WORK TO DO: Return the lines of the listing below verbatim, beginning at the line that contains "Image resolution: width=1651" and stopping after the line that contains "pyautogui.click(x=57, y=167)".
--------------------------------------------------
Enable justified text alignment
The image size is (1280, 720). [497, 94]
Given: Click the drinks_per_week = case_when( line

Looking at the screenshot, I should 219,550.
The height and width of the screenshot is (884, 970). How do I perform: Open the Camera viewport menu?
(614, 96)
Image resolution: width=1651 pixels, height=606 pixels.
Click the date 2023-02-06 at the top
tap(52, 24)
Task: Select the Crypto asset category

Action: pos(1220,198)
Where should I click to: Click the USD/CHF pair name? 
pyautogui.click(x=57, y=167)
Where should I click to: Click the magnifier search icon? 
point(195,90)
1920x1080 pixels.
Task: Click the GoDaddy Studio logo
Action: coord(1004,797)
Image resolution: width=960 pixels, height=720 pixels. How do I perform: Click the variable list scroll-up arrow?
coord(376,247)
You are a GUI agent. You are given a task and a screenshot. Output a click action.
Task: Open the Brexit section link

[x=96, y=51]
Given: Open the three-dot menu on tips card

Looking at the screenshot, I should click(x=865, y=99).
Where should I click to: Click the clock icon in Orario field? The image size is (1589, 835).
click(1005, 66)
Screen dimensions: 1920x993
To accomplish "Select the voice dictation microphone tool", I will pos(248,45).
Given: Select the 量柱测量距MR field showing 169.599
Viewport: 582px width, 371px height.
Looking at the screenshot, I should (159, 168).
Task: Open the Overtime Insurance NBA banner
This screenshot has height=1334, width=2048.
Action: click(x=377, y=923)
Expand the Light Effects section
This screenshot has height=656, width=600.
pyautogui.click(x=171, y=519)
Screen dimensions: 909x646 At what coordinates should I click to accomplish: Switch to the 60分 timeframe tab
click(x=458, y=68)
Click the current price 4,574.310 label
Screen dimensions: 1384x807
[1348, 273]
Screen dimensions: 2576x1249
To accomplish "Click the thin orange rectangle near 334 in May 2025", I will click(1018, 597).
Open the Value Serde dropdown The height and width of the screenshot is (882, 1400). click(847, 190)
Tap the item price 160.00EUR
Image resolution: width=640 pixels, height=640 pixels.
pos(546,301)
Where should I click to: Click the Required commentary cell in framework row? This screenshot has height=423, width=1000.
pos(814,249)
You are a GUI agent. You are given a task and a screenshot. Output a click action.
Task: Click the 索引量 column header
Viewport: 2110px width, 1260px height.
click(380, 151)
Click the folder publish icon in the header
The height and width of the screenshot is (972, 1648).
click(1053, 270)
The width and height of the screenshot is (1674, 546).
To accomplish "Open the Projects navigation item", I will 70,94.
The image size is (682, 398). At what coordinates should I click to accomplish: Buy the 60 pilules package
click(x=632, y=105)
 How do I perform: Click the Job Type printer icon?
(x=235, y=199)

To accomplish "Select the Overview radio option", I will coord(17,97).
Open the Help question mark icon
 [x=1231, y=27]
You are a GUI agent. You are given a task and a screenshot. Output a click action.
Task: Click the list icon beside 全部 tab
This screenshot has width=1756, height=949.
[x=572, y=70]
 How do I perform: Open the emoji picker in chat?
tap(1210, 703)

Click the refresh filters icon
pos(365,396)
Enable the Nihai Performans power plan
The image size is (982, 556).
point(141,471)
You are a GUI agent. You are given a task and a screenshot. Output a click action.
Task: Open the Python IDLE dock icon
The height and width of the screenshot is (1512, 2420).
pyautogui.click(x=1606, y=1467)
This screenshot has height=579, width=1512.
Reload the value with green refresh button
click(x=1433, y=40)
--------------------------------------------------
SOLUTION:
Image resolution: width=1651 pixels, height=606 pixels.
Click the date 2023-02-06 at the top
tap(52, 24)
Task: Select the Crypto asset category

Action: pos(1220,198)
Where should I click to: Click the USD/CHF pair name? 
pyautogui.click(x=57, y=167)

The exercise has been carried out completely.